Page excerpt:
[Start of Attachment]

On February 26, 2018, the European Union (EU) Observatory for Nanomaterials (EUON) issued a call for study topics on nanomaterials. EUON states that it intends to conduct up to three studies annually to address knowledge gaps about nanomaterials on the EU market. The studies should be considered of interest for either a specific audience, such as regulators or researchers, but can also be for a wider use such as the general public. Proposals should address an issue/question relevant to nanomaterials on the EU market:
- Health and safety aspects of nanomaterials, including hazard and risk assessment, exposure to nanomaterials, and worker safety and protection;
- Specific issues surrounding the uses of nanomaterials by consumers or workers; and
- Markets for nanomaterials, focusing on EU markets.
The study can focus on nanomaterials in general, a specific nanomaterial, or a defined group of nanomaterials. The study should be possible to execute within three to nine months, be computer-based, and not require experimental facilities.

[End of Attachment]

(Stored data entries)
[Start of Attachment]

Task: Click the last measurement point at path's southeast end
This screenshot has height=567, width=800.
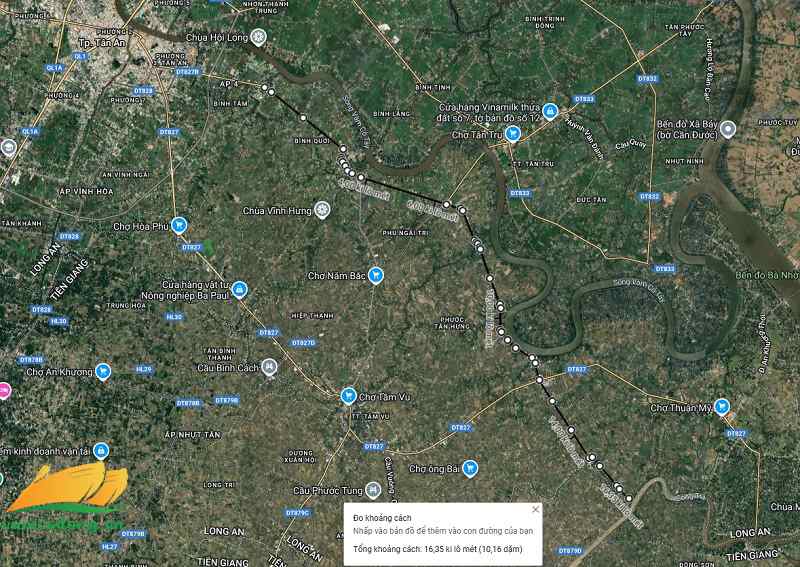Action: 628,498
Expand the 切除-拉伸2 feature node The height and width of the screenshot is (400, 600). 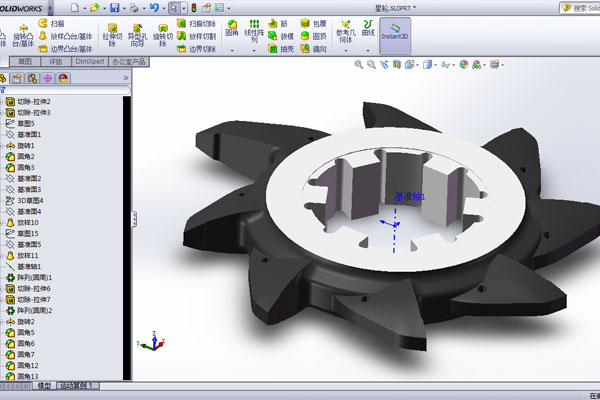(3, 101)
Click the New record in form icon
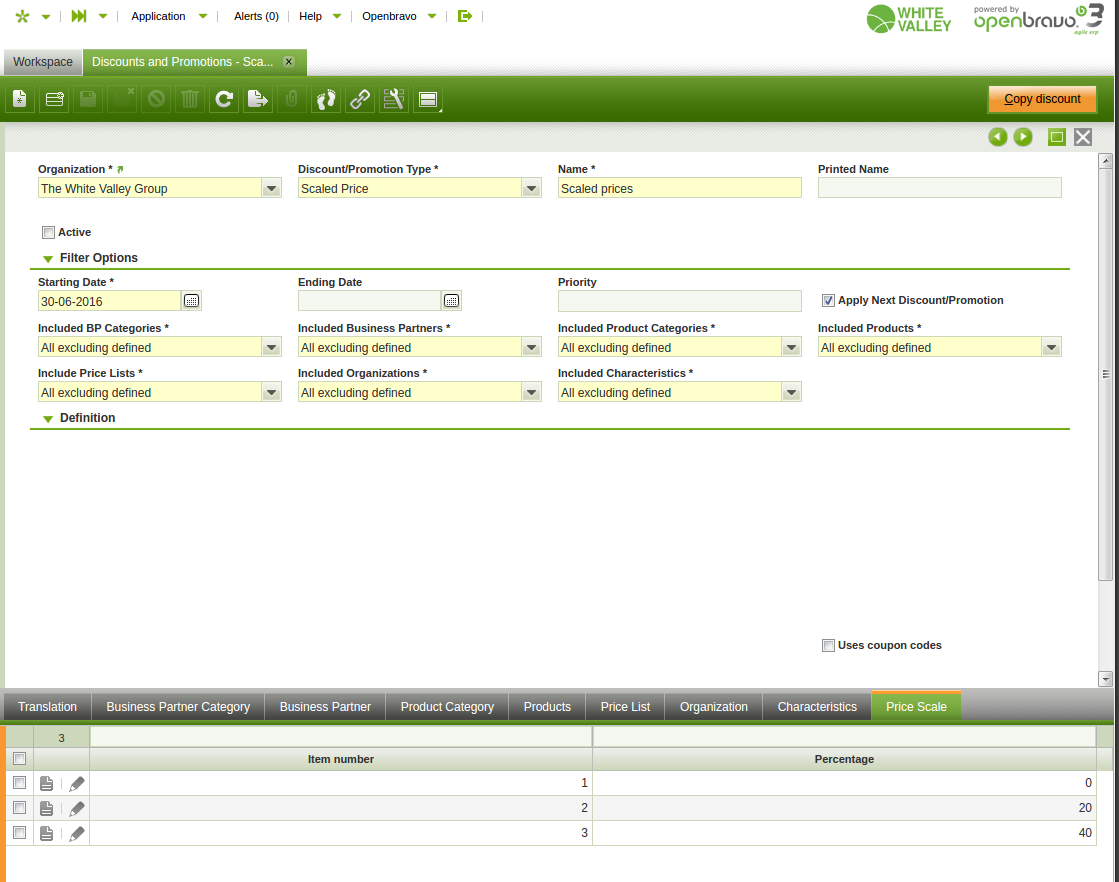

[End of Attachment]

Task statement: In the excerpt about the EUON call for study topics, rewrite the part from "On February 26, 2018, the" to "on EU markets.", substituting "policymakers" for "regulators".

Answer box:
On February 26, 2018, the European Union (EU) Observatory for Nanomaterials (EUON) issued a call for study topics on nanomaterials. EUON states that it intends to conduct up to three studies annually to address knowledge gaps about nanomaterials on the EU market. The studies should be considered of interest for either a specific audience, such as policymakers or researchers, but can also be for a wider use such as the general public. Proposals should address an issue/question relevant to nanomaterials on the EU market:
- Health and safety aspects of nanomaterials, including hazard and risk assessment, exposure to nanomaterials, and worker safety and protection;
- Specific issues surrounding the uses of nanomaterials by consumers or workers; and
- Markets for nanomaterials, focusing on EU markets.